Tracking form completion times is a great way to check all registered email addresses initially. You may also adjust the time depending on your personal needs: the number of forms and fields you need to fill out.
Take it into account when setting the cutoff time. However, there are some disadvantages. Having autocomplete options allows user databases to populate contact questions that they also use automatically.
Setting time limits makes the process time-consuming, but they will be beneficial if your forms require additional information or work.
How to Prevent Inbox Spam?
There is no one-click solution to prevent spam from accumulating in the inbox — it’s a balance between prevention methods and email filters.
What to do? The email owner should take the following steps to prevent spam flow to the inbox.
- Keeping email addresses private. Give your email address to well-known people and not post it in free access on the Internet.
- Using a contact form on the website is a safe alternative to posting your email address.
- Turn on domain privacy for all your domain names to hide your email address.
- If you need to send messages to many recipients, use the BCC field to hide them from other recipients.
- Setting up a spam filter when creating an email account. You can start training filters right from the start.
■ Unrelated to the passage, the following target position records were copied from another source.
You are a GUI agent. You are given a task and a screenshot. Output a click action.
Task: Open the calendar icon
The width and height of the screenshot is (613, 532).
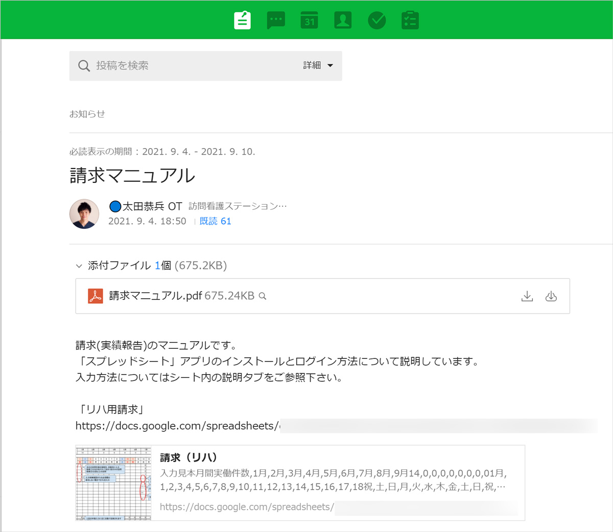coord(309,20)
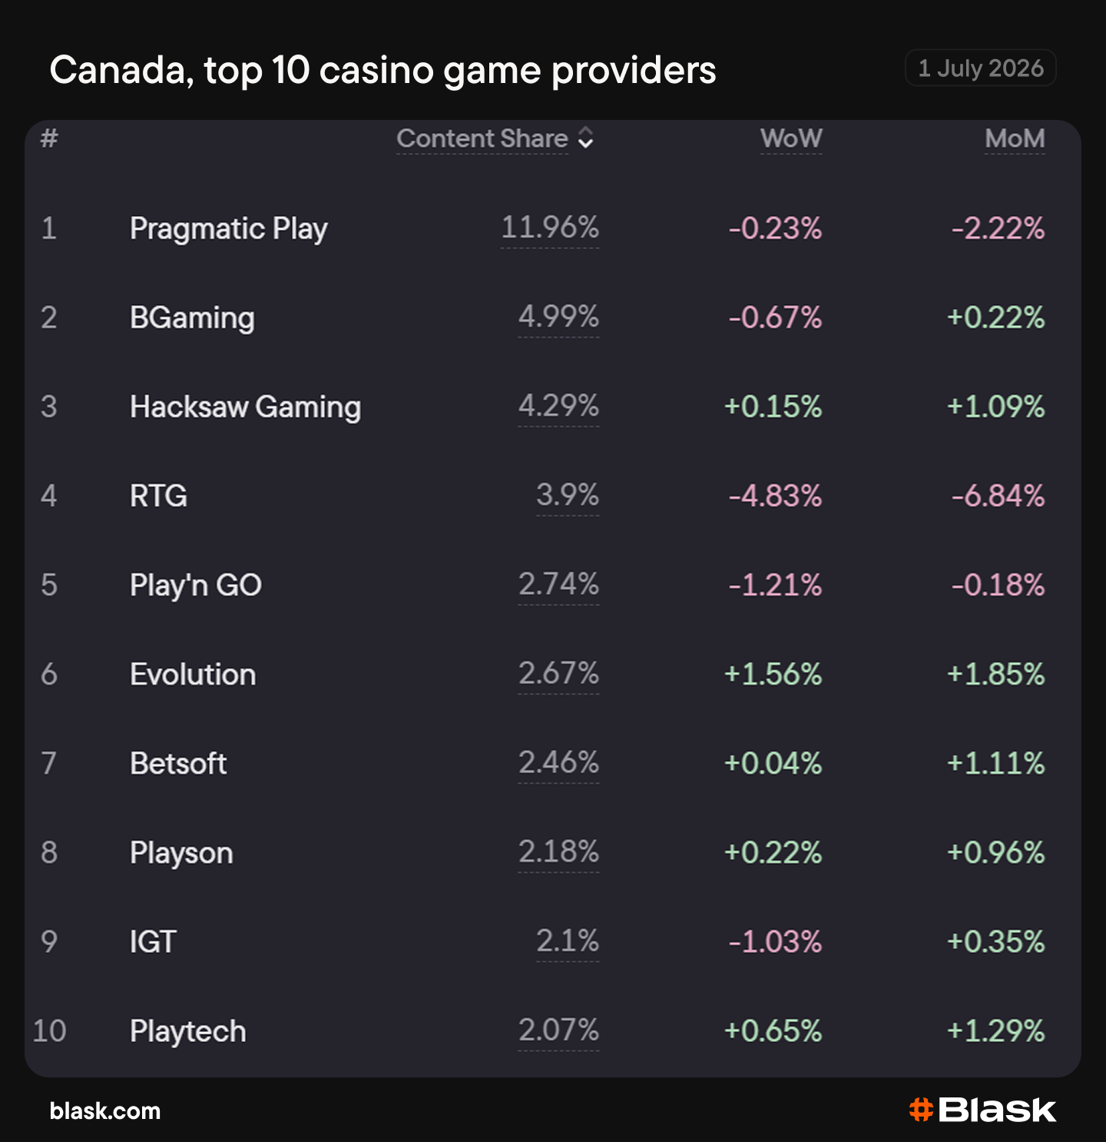Open the Evolution provider entry
Screen dimensions: 1106x1142
tap(193, 675)
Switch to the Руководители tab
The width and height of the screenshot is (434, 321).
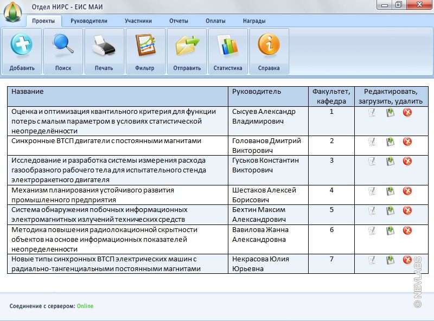click(89, 21)
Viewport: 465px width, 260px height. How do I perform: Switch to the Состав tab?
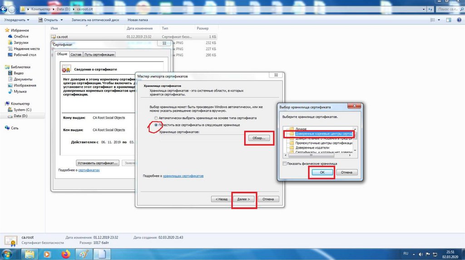pos(76,54)
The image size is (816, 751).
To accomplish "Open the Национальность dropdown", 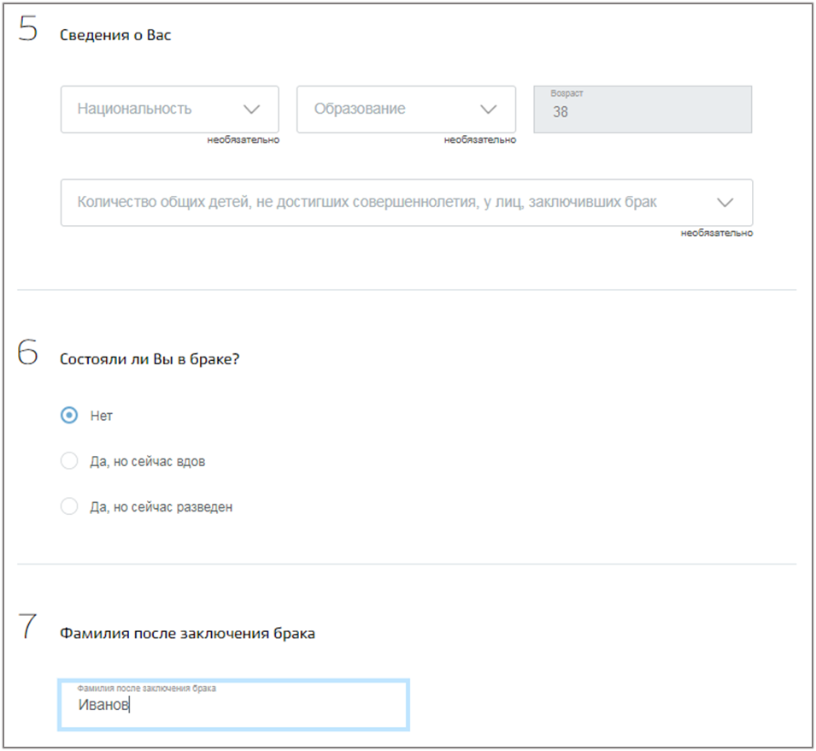I will (x=170, y=109).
For the above points to work effectively, you should not do the steps below:
- Don’t click spam. Spammers keep spamming because people keep getting scammed. Never click on suspicious links; otherwise, you risk ending up in the spammer database, and they sell the valid email address to other spammers with the assurance that the email address is legitimate.
- Do not use short and very simple usernames and aliases. They are the easiest to collect and, as a result, are more prone to spam than the longer, more unusual ones.
- Do not use real email addresses to subscribe to free downloads of any kind on the Internet. Create a unique address just for it, as you can delete it at any time.
- Do not open suspicious-looking emails or attachments. Some spammers hide malicious viruses that infect a computer in email messages or attachments.
- Do not make purchases suggested in the spam messages you receive. Only a few sales make spam cost-effective for spammers.
Spammers are annoying, and as long as the cost of spamming is much lower than the return, there will always be spammers. And the arms race against spam bots will continue to escalate. But hopefully, with the combination of the tools listed here, you will have a strategy that will last for several years.